People have been talking about QAT on C2758 for small appliance applications for literally 3+ years now, with basically nothing to show for it. The version of QAT implemented on the C2758 is different than that in intel's current flagship products and is unlikely to get major development resources at this point. If you haven't already gotten several years of return from QAT on rangely in an OEM application, it's probably not worth putting it on a shopping list at this point. If someone has a specific (unusual) reason that they need QAT, great. But it's a shame to see people buying into it at this late date with the expectation that it's going to revolutionize their OpenVPN implementation.
-
Just buy new stuff, it's more better.
-
Interesting.
While I haven't set up openvpn on this box, I've done benchmarks. The benchmarks showed good performance, but thinking about it now they could be set up as a large job, meaning best performance. I've seen several parts of the documentation talking about different implementations of QAT but didn't know they were so significantly different.
I had been under the impression that the c2758 has no extra hardware for QAT, meaning no coprocessor built-in. It supposedly uses the main cpu cores for this. I guess this could mean that the QAT code is implemented as on-chip rom or microcode, but not sure if it matters at this point.
You're certainly right about there having been much talk and little to show for it over the past years.
-
I had been under the impression that the c2758 has no extra hardware for QAT, meaning no coprocessor built-in. It supposedly uses the main cpu cores for this. I guess this could mean that the QAT code is implemented as on-chip rom or microcode, but not sure if it matters at this point.

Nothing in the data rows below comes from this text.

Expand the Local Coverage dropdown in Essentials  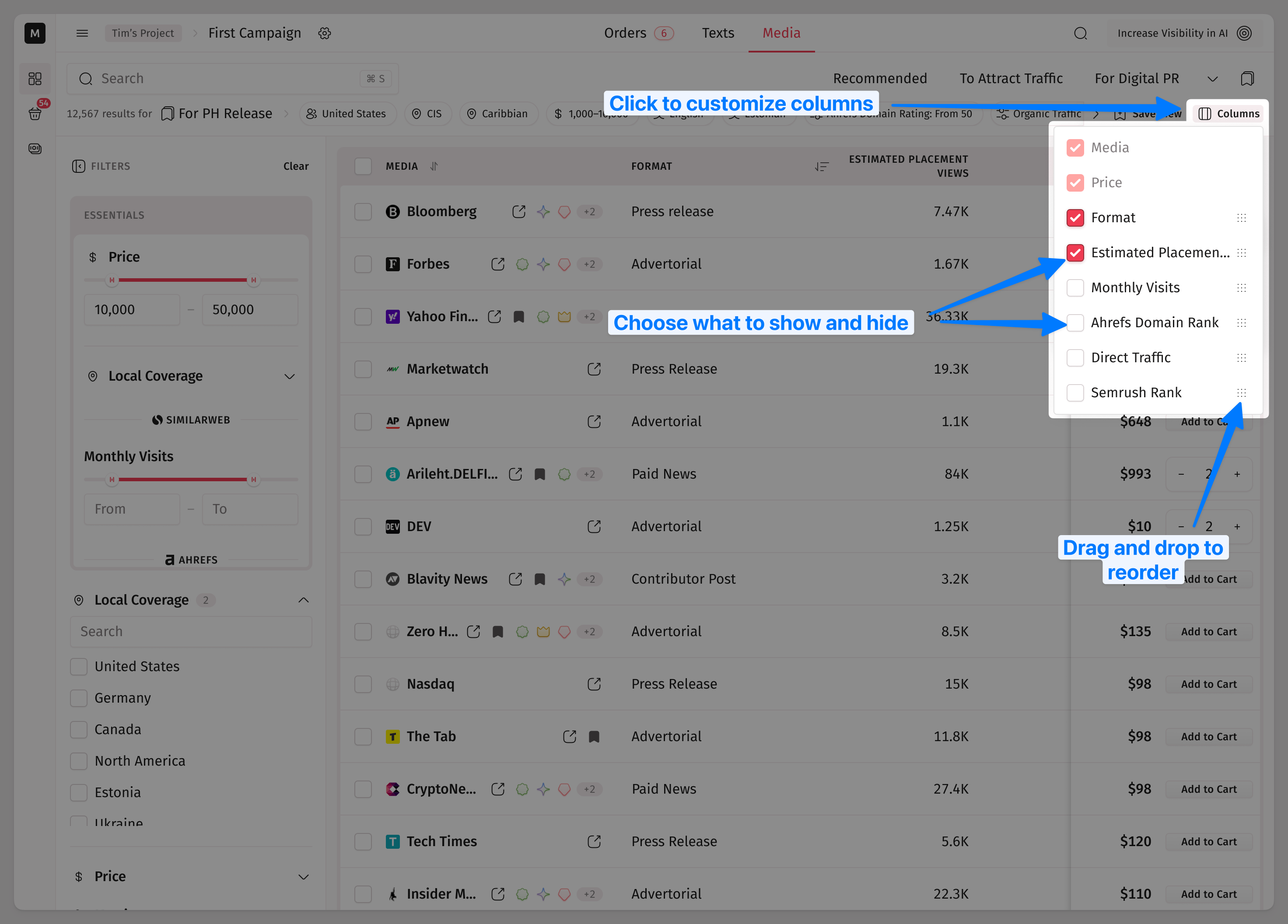click(x=290, y=377)
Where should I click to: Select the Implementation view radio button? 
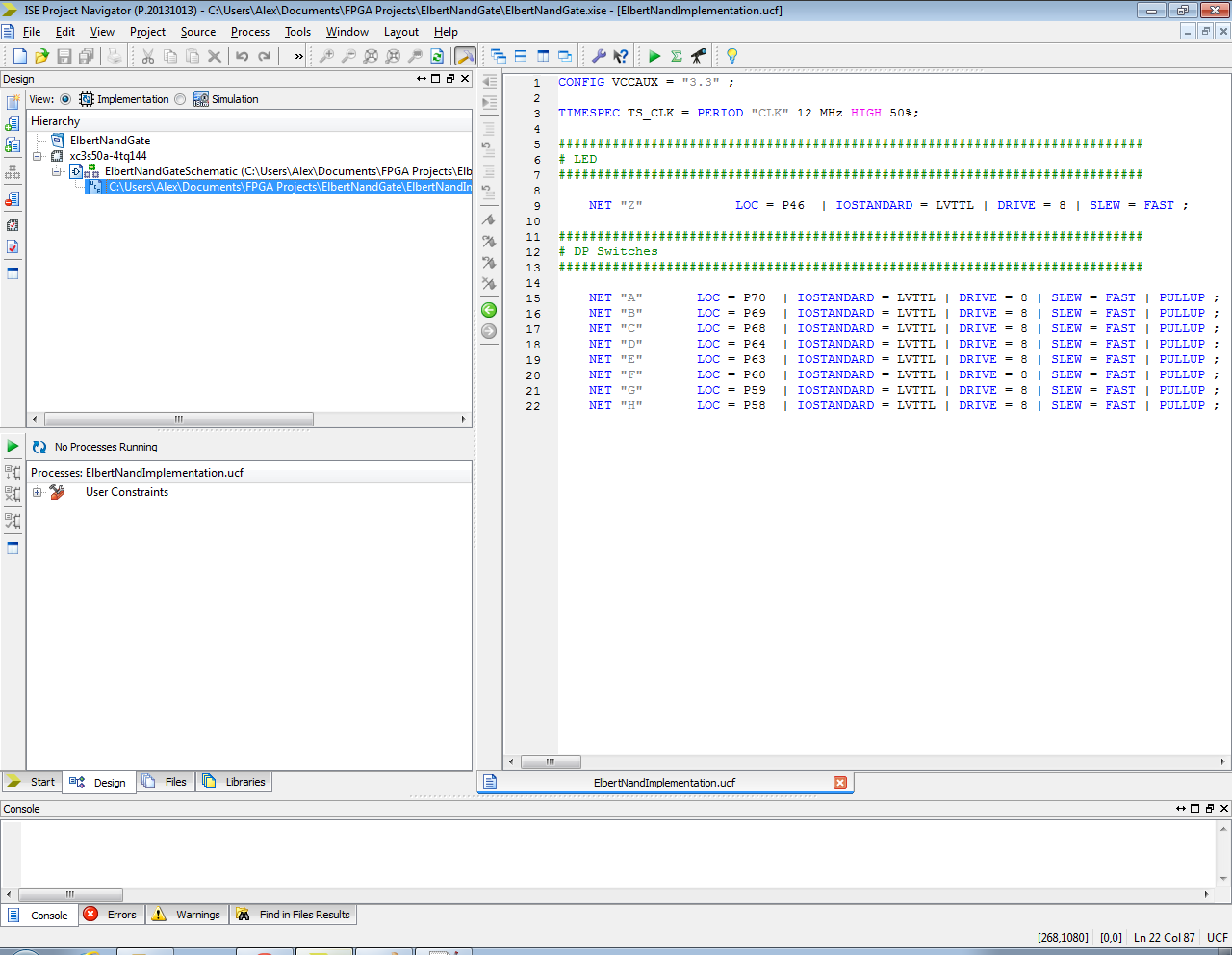coord(65,99)
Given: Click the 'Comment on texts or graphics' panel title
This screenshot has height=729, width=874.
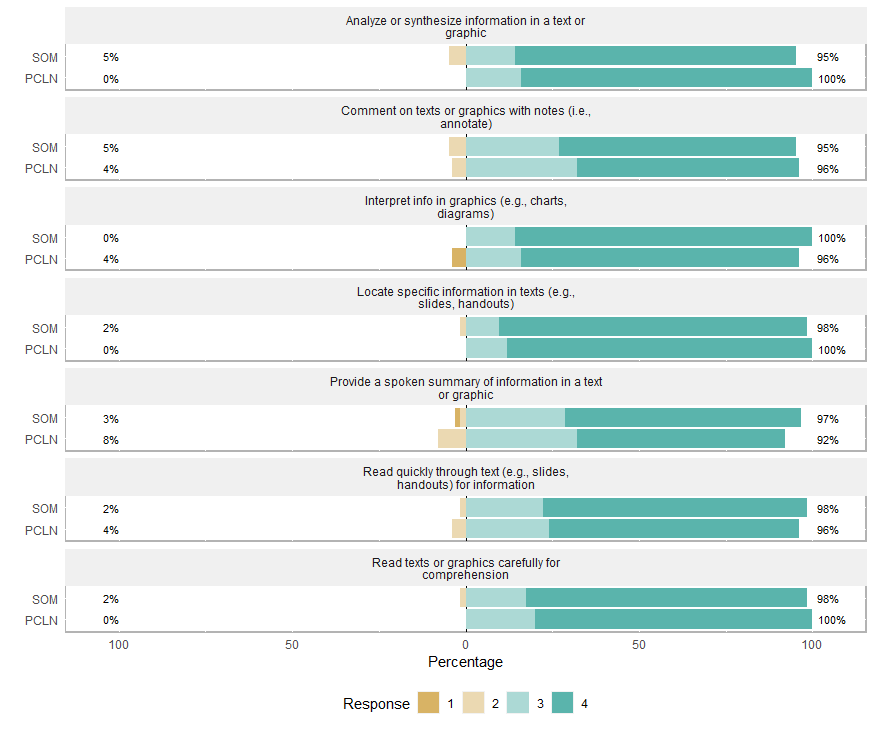Looking at the screenshot, I should pos(466,117).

The C2000 series is a SoC (system on chip) which has a number of components which are on-die but not in the CPU. For example, the SATA controllers, ethernet controller, memory controller, and PCIe are all integrated into the same chip. But the CPU still needs to communicate over a bus to talk to those components, including the QAT module. None of the on-die components have direct access into the CPU, unlike AES-NI which (as a set CPU instructions) uses the registers and other CPU resources directly rather than requiring separate communication over a bus and potentially requiring a context switch to save CPU state between kernel and user mode.
-
IMHO, any N3150 based boards are crypto-capable and low-power, 8Gb RAM limited by design - the only negative effect I've experienced.